Embora não seja o tema que pretendo tratar, a união de pessoas do mesmo sexo não foi abordada no código por dois motivos. Primeiro porque tal precisa se harmonizar, ainda, com o disposto na Constituição, assim como ficar a cargo de legislação específica. Segundo porque como largamente noticiado, a velocidade de atualização do código não acompanha a adaptação da realidade, costumes, culturas, pensamento social e sua evolução.
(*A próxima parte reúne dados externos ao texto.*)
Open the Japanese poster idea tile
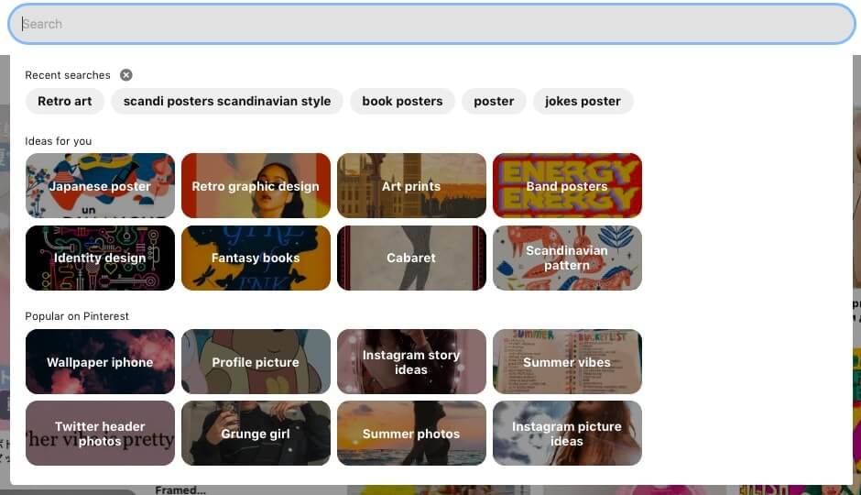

Juridicamente falando, restam alguns retoques legislativos para que seja enfrentado, ou melhor, inserido o tema no mundo jurídico.

Porém, uma questão foi mantida na nova lei civil sem a devida adaptação à atualidade, o que pode favorecer o preconceito social e obstar a marcha evolutiva do Direito. Segundo o Código Civil, e interpretações jurisprudenciais, a homossexualidade de um cônjuge, descoberta pelo outro, após o seu casamento dá ensejo à anulação do matrimônio.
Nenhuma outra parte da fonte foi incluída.